Author Sandra Cisneros gave valuable advice to young students at Mountain View Elementary.

On Wednesday, April 26, the University of Utah’s Tanner Humanities Center invited author Sandra Cisneros to meet with 5th grade students at Mountain View Elementary as part of her Artist in Residence visit.

Sandra Cisneros at Glendale-Mountain View Community Learning Center meeting with Mountain View Dual-Immersion fifth graders studying “The House on Mango Street.”

The Tanner Center provided the 40 students with Cisneros’ book, “The House on Mango Street,” in both English and Spanish to read and study before her visit. A coming of age novel about a young Latina girl in Chicago, the book has sold more than six million copies and is required reading in many schools across the U.S.

During the visit, Cisneros, gave the students valuable advice for success and took questions from them about her book, career and even her personal life.

“Not even the New York Times asked me questions like these,” exclaimed Cisneros.

Cisneros encouraged the bilingual students, who are part of the Dual Immersion program, to learn as many languages as possible in order to understand the world a little better.

“There are a lot of communities who are afraid of each other and we don’t want to live in fear. Languages help us understand each other.”

She encouraged the attentive audience to “dream big, not little” and take a step towards that dream each day. Going back and forth from Spanish to English, she told a story of when she went to the library as a child and she imagined her name written on one of the books. From then on, she promised herself she would take a step toward becoming an author each day. 

She gave the students her best three pieces of advice to having a successful life. First, earn your own money. Second, wait until you’re older to have children. Third, it’s ok to be alone. It allows you to develop yourself.

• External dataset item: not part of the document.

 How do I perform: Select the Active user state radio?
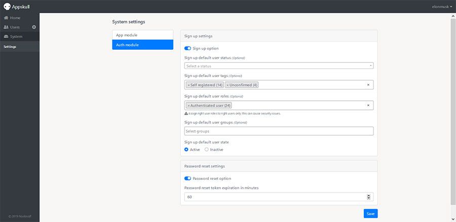186,150
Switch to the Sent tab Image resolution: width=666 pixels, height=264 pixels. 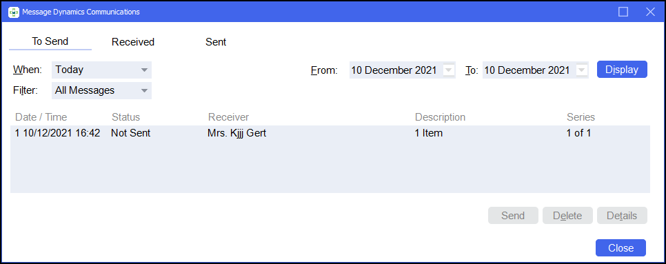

As for becoming a writer, she advised them to include all five senses in their stories in order to make them come alive and told them, “writing comes from the heart, editing comes from the brain.”

The evening prior to her visit with students, Cisneros spoke to KUER’s Doug Fabrizio at a public event in the Jeanne Wagner Theatre at Rose Wagner Performing Arts Center. As one of seven children, the lone daughter, Cisneros spoke of how her family shaped her throughout her life and she fondly recalled her mother’s insistence on exposure to literature and the arts, with weekly visits to museums and concerts in the park.

Cisneros also discussed her motivations for relocating home to Mexico after living in San Antonio, Texas, and chatted about the fluidity of American culture from Northern Canada to the Patagonia. She surprised the audience with a reading of her yet-to-be published poem, “Dolor” and reminded everyone to work to come together, to explore our common humanity through dialogue and through the arts.